How to Change Your Mind (Pollan) - Discussion Questions

Discussion Questions
We'll add publisher questions if and when they're available; in the meantime, use our LitLovers Talking Points to help start a discussion for HOW TO CHANGE YOUR MIND … then take off on your own:

1. Why are so many of us intent on escaping our own consciousness? Consider Author Michael Pollan's statement that "if everyday waking consciousness [is] but one of several possible ways to construct the world, then perhaps there is value in cultivating a great amount of… neural diversity." What does Pollan mean—how does consciousness shape our views of the world around us? And what is neural diversity?

2. Follow-up to Question 1: Pollan writes that children approach reality with the wide-eyed "astonishment of an adult on psychedelics." Is he serious? What is he referring to?

3. Other than LSD or mushrooms, Pollan says we can also achieve neural diversity through meditation and prayer. Have you ever had a transcendent experience through either of those means?

4. After psychoactive drugs leave the body and users come off the trip, what kinds of residual effects do many users continue to experience?

5. Have you ever taken psychoactive drugs (LSD, mesc, "shrooms")? If not, do you have an interest in trying them now that you've read Pollan's book?

6. Prior to reading Pollan's account, what were your views on Timothy Leary and the 60s "turn on, tune in, drop out" culture. If you are, say, in your sixties or older, did you consider Leary a boundary-breaking hero … a self-promoter … a dangerous pied piper … a self-indulgent egotist … a daring experimenter?

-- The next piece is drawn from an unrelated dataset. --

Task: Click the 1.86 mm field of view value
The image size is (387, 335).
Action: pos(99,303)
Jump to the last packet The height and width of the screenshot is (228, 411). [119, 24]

7. How did Leary derail scientific study of LSD? Would it be fair to say that had Leary's counter-culture not turned LSD into a bad word, we might already be benefiting—right now—from the drug's ability to offer relief from suffering? Or is that leveling unfair blame at Leary?

8. In terms of LSD's medicinal benefits, what have scientists discovered? What do they see as the drug's potential?

9. Talk about how psychoactive drugs work in the brain. Are you able to grasp Pollan's explanations; is the writing lucid enough to cut through the scientific technicalities? Or were you stumped?

10. The author used himself as a guinnea pig. How did he experience the drugs?

11. Your opinion: LSD—good thing … or bad thing?

(Questions by LitLovers. Please feel free to use them, online and off, with attribution. Thanks.)